Author : David Igler
Publisher : Univ of California Press
Page : 283 pages
File Size : 34,6 MB
Release : 2005-01-28
Category : Biography & Autobiography
ISBN : 0520245342
"The process by which two neighborhood butchers turned themselves into landed industrialists depended to an extraordinary degree on the acquisition, manipulation, and exploitation of natural resources. Igler examines the broader impact of western industrialism - as exemplified by Miller & Lux - on landscapes and waterscapes, bringing to the forefront the important issues of land reclamation, water politics, San Francisco's unique business environment, and the city's relation to its surrounding hinterlands. He provides a rich discussion of the social relations engineered by Miller & Lux, from the dispossession of Californio rancheros to the ethnic segmentation of the firm's massive labor force."--Jacket.
Author :
Publisher :
Page : 324 pages
File Size : 41,43 MB
Release : 1986
Category : Libraries
ISBN :
Author : Harlan D. Unrau
Publisher :
Page : 712 pages
File Size : 21,67 MB
Release : 1990
Category : Great Basin
ISBN :
Author : Costello, Laura
Publisher : IGI Global
Page : 296 pages
File Size : 13,13 MB
Release : 2017-08-11
Category : Language Arts & Disciplines
ISBN : 1522526773
Library services are dependent on technology tools in order to host, distribute, and control content.
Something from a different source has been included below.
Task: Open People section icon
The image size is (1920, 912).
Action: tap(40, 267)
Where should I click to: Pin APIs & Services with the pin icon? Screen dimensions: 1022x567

Today, many libraries are creating, testing, and supporting their own tools to better suit their particular communities. Developing In-House Digital Tools in Library Spaces is a pivotal reference source with the latest empirical research on organizational issues, examples of library automation, case studies of developing library products, and assessment of the impact and usefulness of in-house technologies. Featuring coverage on a broad range of topics such as linked data, mobile applications, and web analytics, this book is ideally designed for academicians, researchers, students, and librarians seeking current research on technological products and their development in library use.